First vacuum adsorption conveying mechanism 9 that advances is different from traditional vacuum adsorption conveyer belt structure, and traditional vacuum adsorption conveyer belt's high temperature resistance can not be good, gets into silicon chip stoving case 12 after, appears the deformation phenomenon easily, influences absorbent stability, and life is short moreover.

The first vacuum adsorption progressive conveying mechanism 9 is conveyed by adopting a flat plate type structure, the adsorption bedplate 98 and the adsorption seat 97 are all made of metal, the high-temperature resistance is good, the deformation cannot occur under the high-temperature baking of the silicon wafer drying box 12, the flatness and the integral straightness of a conveying surface are ensured, the adsorption stability is improved, and the product quality is further ensured.

The silicon wafer drying box 12 is used for drying the silicon wafer module; specifically, see fig. 21-25. The silicon wafer drying box 12 comprises a bottom frame 121, a lower box casing 122, an upper box casing 123, a heating element 124, a temperature controller 125 and a filter plate 126. The lower case 122 is disposed on the bottom frame 121, the upper case 123 is disposed on the lower case 122 through a hinge 127, and can be turned over and covered on the lower case 122 by using the hinge 127 as an axis to form a box, and the lower case 122 is provided with a drying tunnel for passing the second vacuum adsorption progressive transfer mechanism 10. Preferably, the heat insulation cotton is arranged on the inner walls of the lower box shell 122 and the upper box shell 123, so that hot air in the box and air outside the box are effectively separated, better heat insulation and heat insulation effects are achieved, the electric power cost is saved, and external elements can be protected.

The plurality of heating bodies 124 are arranged in the upper box shell 123 at intervals along the moving direction of the drying tunnel, specifically, a through hole through which the heating body 124 penetrates is formed in the upper box shell 123, a clamping plate 129 used for installing the heating body 124 is arranged at the opening of the through hole, a clamping hole 1291 corresponding to the through hole is formed in the clamping plate 129, a high-temperature-resistant clamping sleeve 1292 is arranged in the clamping hole 1291, the inner hole of the high-temperature-resistant clamping sleeve 1292 is in interference fit with the connector of the heating body 124, and the inner wall of the through hole is not in contact with the heating body 124. The high-temperature-resistant cutting sleeve 1292 comprises a front rubber sleeve and a rear rubber sleeve, wherein one end of the front rubber sleeve is radially reduced to form an insertion part which can be inserted into the rear rubber sleeve, and the insertion part penetrates through the clamping hole 1291 and is inserted into the rear rubber sleeve to realize the purpose of being fixed on the clamping hole 1291. And the connector of the heating element 124 extends out of the inner hole of the front buckle rubber sleeve and is in interference fit.

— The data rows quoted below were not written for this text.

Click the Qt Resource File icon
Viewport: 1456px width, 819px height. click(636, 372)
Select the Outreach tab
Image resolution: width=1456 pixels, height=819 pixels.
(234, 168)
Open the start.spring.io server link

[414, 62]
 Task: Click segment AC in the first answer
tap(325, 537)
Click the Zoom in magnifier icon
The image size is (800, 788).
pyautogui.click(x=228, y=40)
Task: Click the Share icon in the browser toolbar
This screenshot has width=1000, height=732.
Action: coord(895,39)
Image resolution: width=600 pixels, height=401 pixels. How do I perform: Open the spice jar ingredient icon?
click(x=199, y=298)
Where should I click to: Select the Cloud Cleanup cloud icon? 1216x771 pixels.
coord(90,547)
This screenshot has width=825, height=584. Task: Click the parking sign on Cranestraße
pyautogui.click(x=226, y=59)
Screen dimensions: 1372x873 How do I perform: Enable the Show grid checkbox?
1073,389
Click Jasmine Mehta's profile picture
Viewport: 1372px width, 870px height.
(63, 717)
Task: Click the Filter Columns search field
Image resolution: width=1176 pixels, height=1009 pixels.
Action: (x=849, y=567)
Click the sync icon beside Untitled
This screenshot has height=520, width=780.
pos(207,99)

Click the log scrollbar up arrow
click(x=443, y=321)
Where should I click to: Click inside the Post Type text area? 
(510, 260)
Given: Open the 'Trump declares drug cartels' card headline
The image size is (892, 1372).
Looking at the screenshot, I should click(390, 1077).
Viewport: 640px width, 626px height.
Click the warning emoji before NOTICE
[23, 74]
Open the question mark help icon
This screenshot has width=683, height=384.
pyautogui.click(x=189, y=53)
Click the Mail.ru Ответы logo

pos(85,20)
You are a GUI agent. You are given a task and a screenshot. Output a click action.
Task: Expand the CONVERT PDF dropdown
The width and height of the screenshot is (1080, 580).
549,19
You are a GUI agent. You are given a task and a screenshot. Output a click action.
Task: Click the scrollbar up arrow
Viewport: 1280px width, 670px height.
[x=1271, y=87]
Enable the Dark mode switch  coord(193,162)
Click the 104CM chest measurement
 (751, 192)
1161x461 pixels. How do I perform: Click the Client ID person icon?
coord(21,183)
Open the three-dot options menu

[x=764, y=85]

An air suction opening 128 communicated with the inner cavity of the upper box shell 123 is formed in the top surface of the upper box shell 123, the filter plate 126 is arranged in the upper box shell 123 corresponding to the lower position of the air suction opening 128, and the plurality of temperature controllers 125 are arranged on the upper box shell 123 at intervals along the moving direction of the drying tunnel;

preferably, T-shaped openings 1221 corresponding to the drying tunnel are respectively formed on the front and rear side walls of the lower casing 122, and a slot 1222 extending along the drying tunnel is formed on the bottom surface of the lower casing 122, so as to be better adapted to the contour of the assembly formed by the combination of the suction platen 98, the suction seat 97 and the vertical frame 96.

For promoting drying efficiency, the drying tunnel is two, side by side in lower case shell 122.

The upper box shell 123 is provided with a handle 120, which brings convenience to operation and use.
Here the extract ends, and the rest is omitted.